Vogliamo farlo sapendo che non sarà possibile se non si acquisisce la consapevolezza che quello in corso è un tentativo generale, sia pure illusorio, di “modernizzazione”, di cui il governo Renzi è il più fedele interprete. Ovvero l’importazione coerente del modello neoliberista di stampo anglosassone nel nostro Paese. La compressione dei diritti del lavoro, che toglie la tutela dai licenziamenti. I colpi al contratto nazionale di lavoro, attaccando scuola e sanità, con l’intenzione non solo di ridimensionare l’intervento pubblico ma ancor più di proporre un modello aziendalista. La devastazione ambientale dei territori, di cui il rilancio delle trivellazioni petrolifere costituisce l’elemento più eclatante, accompagnata non casualmente dal rilancio della privatizzazione dei beni comuni naturali, a partire dall’acqua e dal servizio idrico. Tutti tasselli di un disegno che mira a riaffermare la centralità del mercato come unico regolatore sociale.
Siamo perciò chiamati a rimanere fedeli alle nostre battaglie ma soprattutto a realizzare nuove connessioni tra i soggetti e i movimenti, a partire da quelli sociali, per superare separatezze e individuare percorsi e obiettivi convergenti. Non a caso abbiamo pensato di concludere le nostre due giornate di lavoro chiamando a confrontarsi con noi il movimento per la scuola pubblica, quello contro lo Sblocca Italia, la Fiom, la coalizione che si riunisce attorno allo sciopero sociale. Non semplicemente per un riconoscimento reciproco del ruolo e della funzione che ogni realtà esercita, ma provando ad esplicitare i terreni su cui, nella prossima fase, può essere possibile mettere in campo iniziative che coinvolgano l’insieme di questi e altri soggetti.

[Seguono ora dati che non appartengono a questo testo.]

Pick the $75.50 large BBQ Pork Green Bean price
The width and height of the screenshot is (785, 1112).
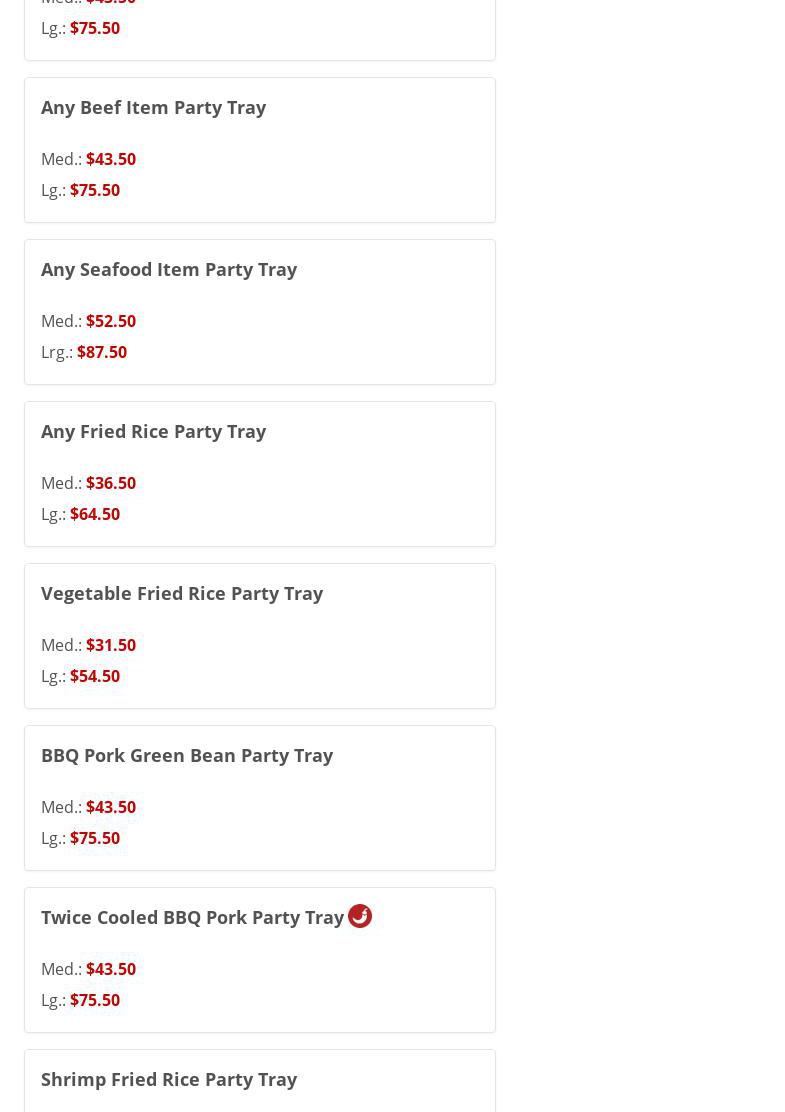pos(95,838)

Certamente, l’opposizione alla legge di stabilità del governo lo è, visto il carattere classista e regressivo che la ispira e che investe l’insieme della condizione sociale e della cittadinanza. Ma non si potrà sfuggire dalla necessità di cancellare, con gli strumenti opportuni, anche di carattere referendario, e in modo coordinato, la legislazione che in quest’ultimi anni – dallo Sblocca Italia al Jobs Act, dalla “buona scuola” all’incentivo alle privatizzazioni– sta facendo venire meno diritti fondamentali e, ancor più, prova a mettere da parte qualunque idea di progettare un modello sociale più solidale ed inclusivo.